* _Stated goal A_:
Print everything in the spanning trees page from "To find any" down to "ONLY those edges.".
* _Stated goal B_:
In the spanning trees page, what does the BFS approach add to the spanning tree set each time it visits a new node for the first time?
* _Stated goal C_:
Carry the spanning trees page on from its final sentence.

* _Excerpted passage_:
##############################

Spanning Trees

Spanning Trees in a Graph

We are given a graph with say N vertices and M edges. We call a subset of these edges a spanning tree of the graph so that if we keep only these edges, the graph still remains connected and so that the residual graph is a tree. This can also be thought of as specifying discreetly that we have to select exactly N-1 edges out of the total M that we are given.

Some points that should be specified here is that there can be a lot of different number of spanning trees of a graph. Also, ALL the nodes need to be connected by the set of edges that we had selected in our spanning tree.

Moreover, it doesn't really depend on whether we have weighted edges or unweighted edges, though we will shortly be looking at different types of spanning trees, some of which do take advantage of edge weights.

Finding Spanning Trees

To find any random spanning tree of a graph a simple DFS will obviously suffice. Assuming the graph is connected, the edges that we traversed during the DFS will form the spanning tree edge set. Same can be done using a BFS too. In this case, each time we visit a new node for the first time, we add the parent edge to the spanning tree set. In each case we can verify quite easily that the resultant set is such that it has exactly N-1 edges and that everything is connected if we consider ONLY those edges.

##############################

* _Extracted records_:

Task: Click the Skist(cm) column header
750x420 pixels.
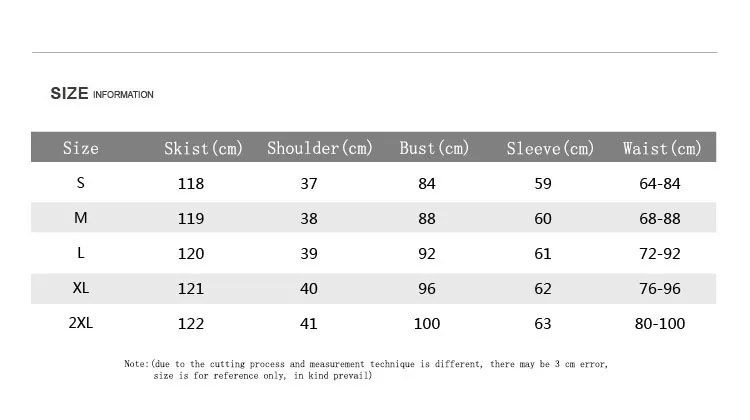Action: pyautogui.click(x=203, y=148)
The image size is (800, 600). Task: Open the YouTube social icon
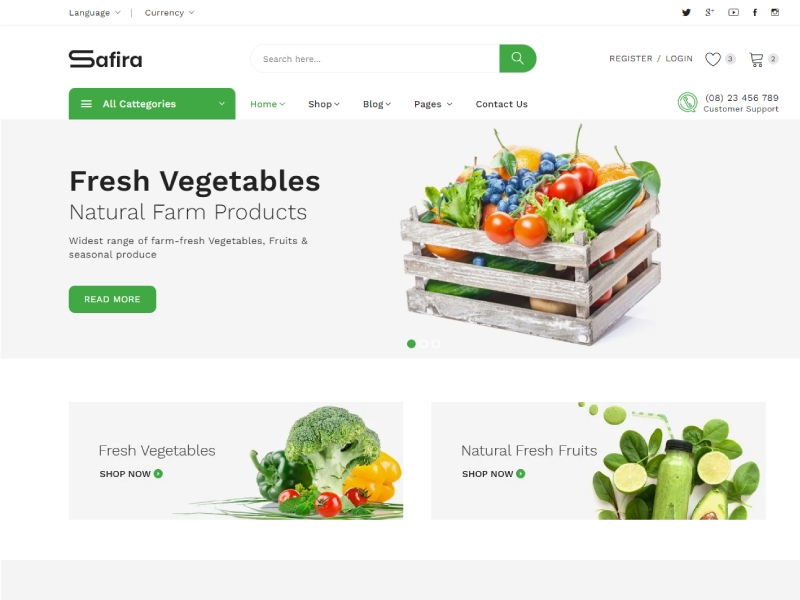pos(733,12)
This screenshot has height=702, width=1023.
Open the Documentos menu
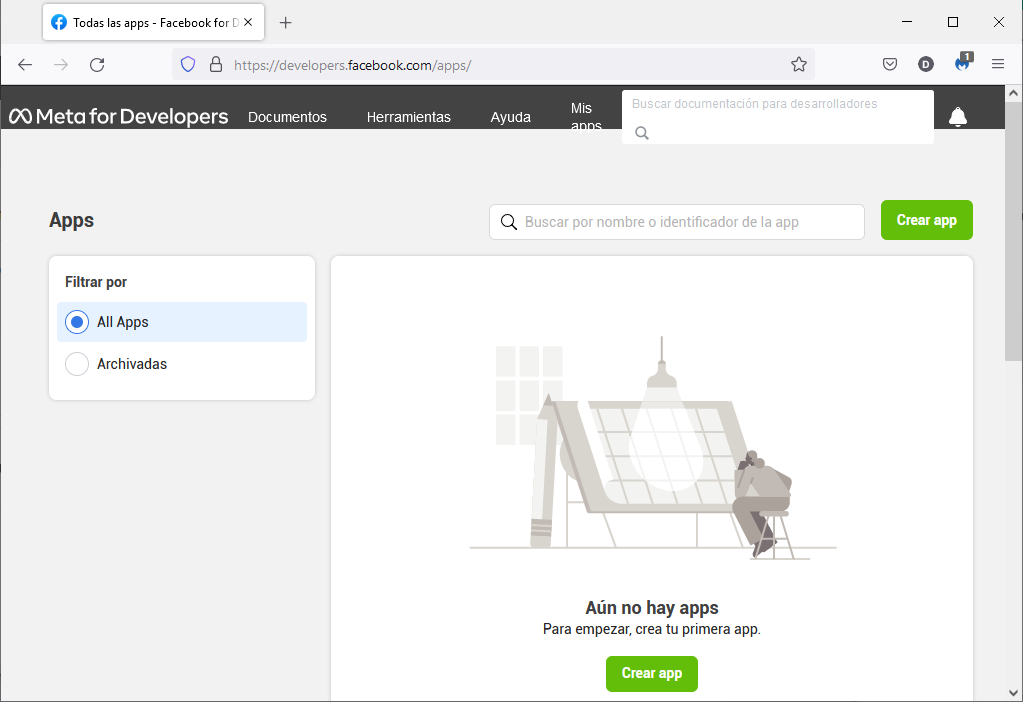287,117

##############################

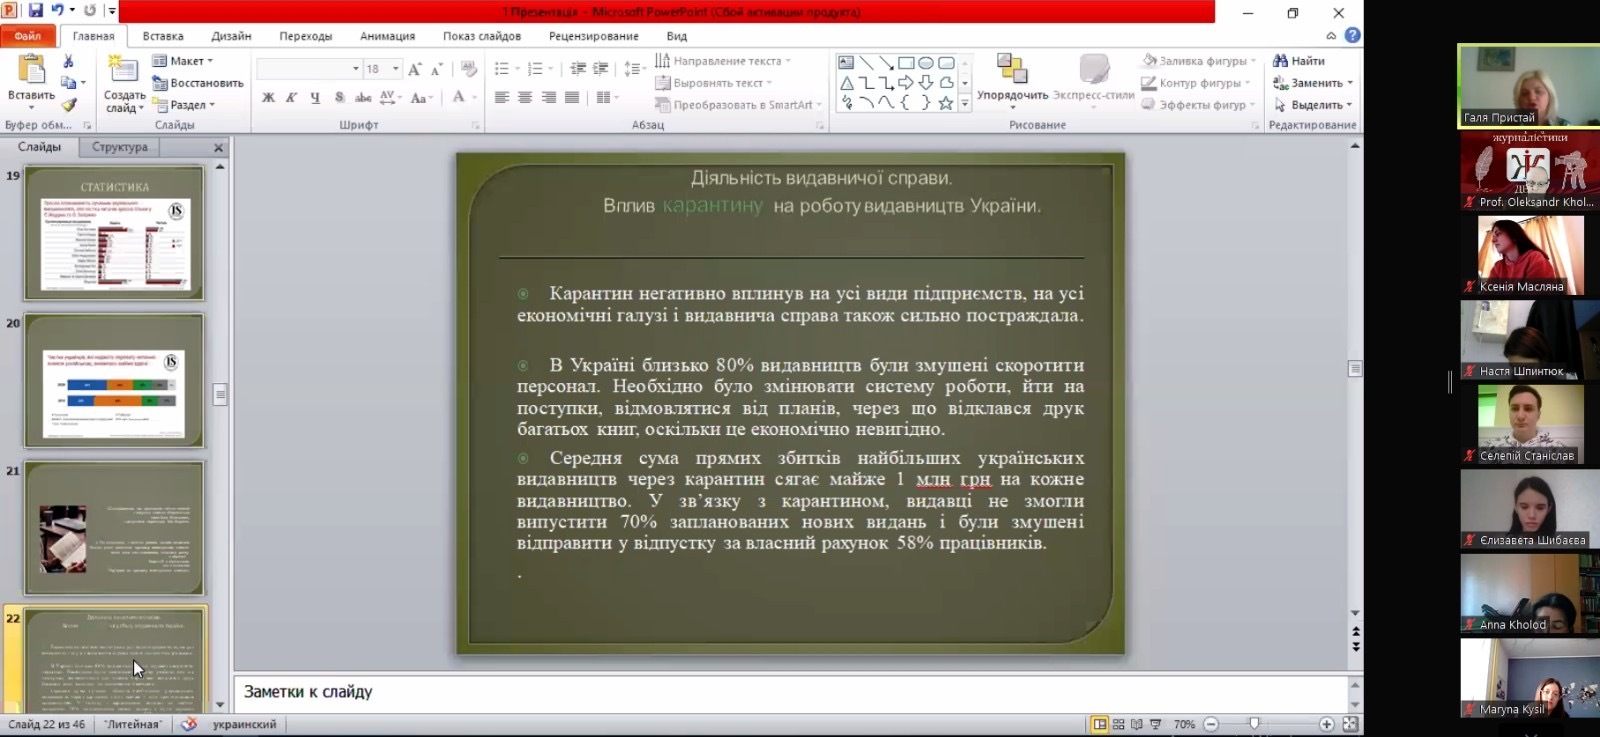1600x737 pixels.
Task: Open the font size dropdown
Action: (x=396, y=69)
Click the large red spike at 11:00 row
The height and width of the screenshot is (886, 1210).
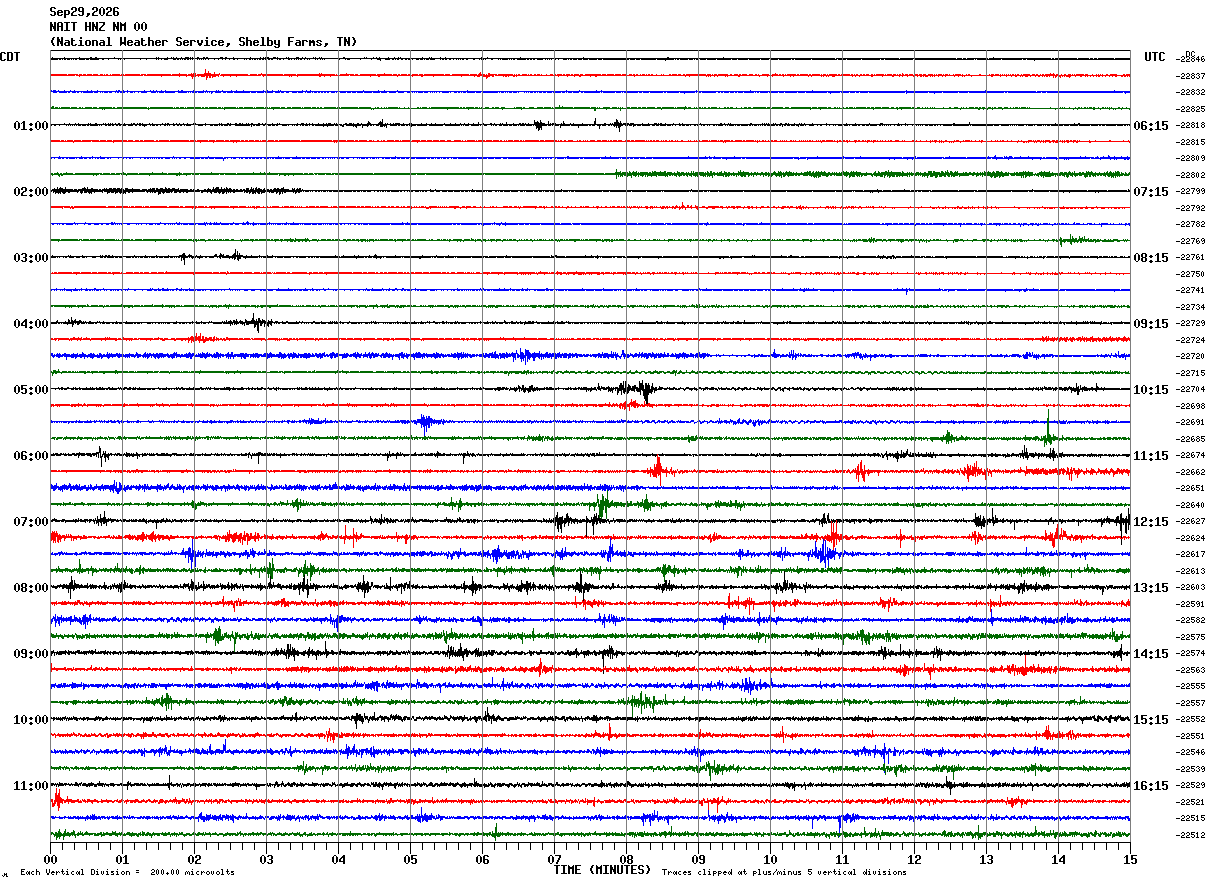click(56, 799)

##############################

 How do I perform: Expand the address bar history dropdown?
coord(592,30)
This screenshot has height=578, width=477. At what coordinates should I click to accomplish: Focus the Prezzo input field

##############################

* _Expected answer A_:
To find any random spanning tree of a graph a simple DFS will obviously suffice. Assuming the graph is connected, the edges that we traversed during the DFS will form the spanning tree edge set. Same can be done using a BFS too. In this case, each time we visit a new node for the first time, we add the parent edge to the spanning tree set. In each case we can verify quite easily that the resultant set is such that it has exactly N-1 edges and that everything is connected if we consider ONLY those edges.

* _Expected answer B_:
The parent edge.

* _Expected answer C_:
But finding random spanning trees is never quite what a problem usually looks for. So I will describe some special types of spanning trees that crop up from time to time.

Minimum Spanning Tree

We are initially given a weighted graph. We define the cost of a spanning tree as the sum of the edgeweights in the tree. Our task is to find a spanning tree whose cost is the minimum out of all the possible spanning trees possible. This can have varied applications as using a similar method we can also find a Maximum spanning tree --- Just negate all the edge weights!. Or a minimum product spanning tree! Here we take the log of the edgeweights. Still problems regarding minimum spanning trees are quite few.

To find a suitable minimum spanning tree, we primarily have 2 algorithms: Prim's algorithm which is basically a modifed dijkstra of sorts and then there is the Kruskal's algorithm which is far more useful. This is quite a comprehensive analysis of the Kruskal's algorithm and it goes against the convention of wikipedia articles being hard to understand :P

(The idea behind Kruskal's algorithm can be used in more areas as well. The technique of sorting the edges and going over them in ascending/descending order and merging nodes as required can be used in problems that are not related to minimum spanning tree problems too. )

(I wont talk much about MSTs or minimum spanning trees as this a topic which has a lot of material on the net.)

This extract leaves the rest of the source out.